For their part, police say they are using new legislation to crack down on the dissemination of such literature and messages.
According to government figures, at least 2,332 people have been arrested across the country in connection with the dissemination of hate material.
“When it comes to hate material, we are working from several angles, with our own police, and with our intelligence agencies … We arrest those who are selling it, the publisher and try and arrest the authors as well,” says Ashraf, the police officer, adding there is now “zero tolerance” for this material.
But for Mehmood, such crackdowns have occurred before, and they are simply not enough.
“Criminal hate speech and anti-religious minority campaigns have not stopped, hate literature is getting published and distributed also – so whatever it is that the provincial and federal governments appear to be doing is temporary and superficial,” she says, citing a February 6 attack on a Hindu temple and an anti-Ahmadi conference held in Karachi in January.
‘It’s a free for all’
Another issue has been one of registering and regulating religious seminaries, or madrassas, as mandated by the NAP. According to the government, there are 22,052 madrassas currently registered in Pakistan, but this is likely a small fraction of the actual figure.
Previous attempts to introduce government regulation over the madrassas and their curriculum, which cater to millions of students, have met with failure, as religious political parties have protested what they see as state interference in religious instruction.
“I think that the state should regulate all sectors – they should work to regulate all organisations, including NGOs, schools, universities and political parties,” says Hanif Jallandhri, general-secretary of the Wifaq-ul-Madaris al-Arabia (WMA), a madrassa board associated with the Deobandi school of thought.
The WMA operates 18,677 schools and caters to 2.3 million students, according to its website.
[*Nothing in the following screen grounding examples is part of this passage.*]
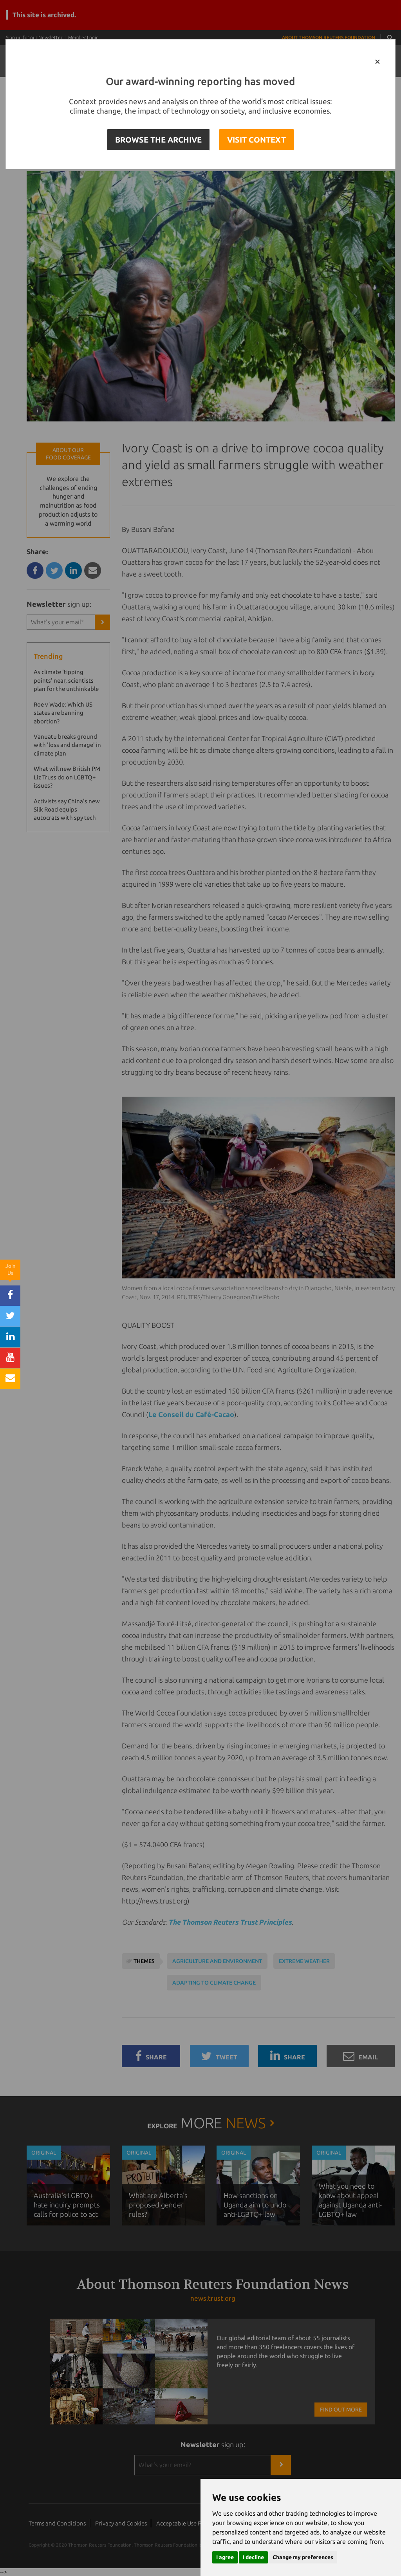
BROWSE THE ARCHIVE (158, 139)
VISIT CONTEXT (256, 139)
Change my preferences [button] (303, 2557)
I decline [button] (253, 2557)
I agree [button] (225, 2557)
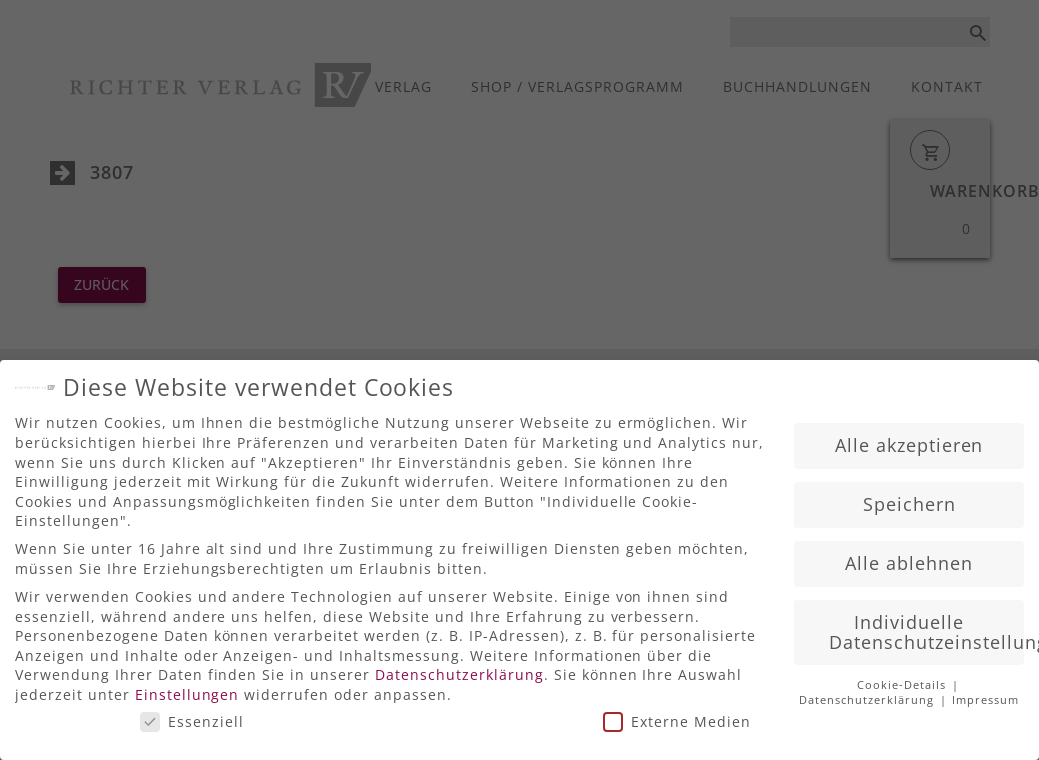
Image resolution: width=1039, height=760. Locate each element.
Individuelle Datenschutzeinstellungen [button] (926, 624)
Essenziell (192, 712)
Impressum (985, 692)
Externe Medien (677, 712)
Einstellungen (187, 686)
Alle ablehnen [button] (909, 555)
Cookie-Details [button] (903, 677)
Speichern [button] (909, 496)
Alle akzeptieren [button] (909, 437)
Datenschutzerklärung (459, 666)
It is just one of five major seminary boards that operate in Pakistan.
“They need to not just target madrassas. Up until now we feel like that is what they are doing.”
For police, however, the problem of unregulated madrassas means that they often have no way of enforcing the state writ within the sensitive confines of sites of religious instruction.
“The issue in Pakistan is that it’s a free for all. There are, for example, a lot of foreign students here illegally,” says Ashraf, adding 254 foreigners have been deported from Lahore.
The kinetic reaction of the state has been clear in the almost two months since the Peshawar school attack, but analysts are now concerned about whether gains made through arrests, interrogations or other police operations can be consolidated.
“Can the momentum be sustained? I think the will is there but I am sceptical about the capacity, not because people are stupid but because [state] organisations can and do suffer from bounded rationality,” says Ejaz Haider, a Lahore-based security analyst and journalist.
“That is where Pakistan needs solid political leadership and direction. So far, that is not in evidence.”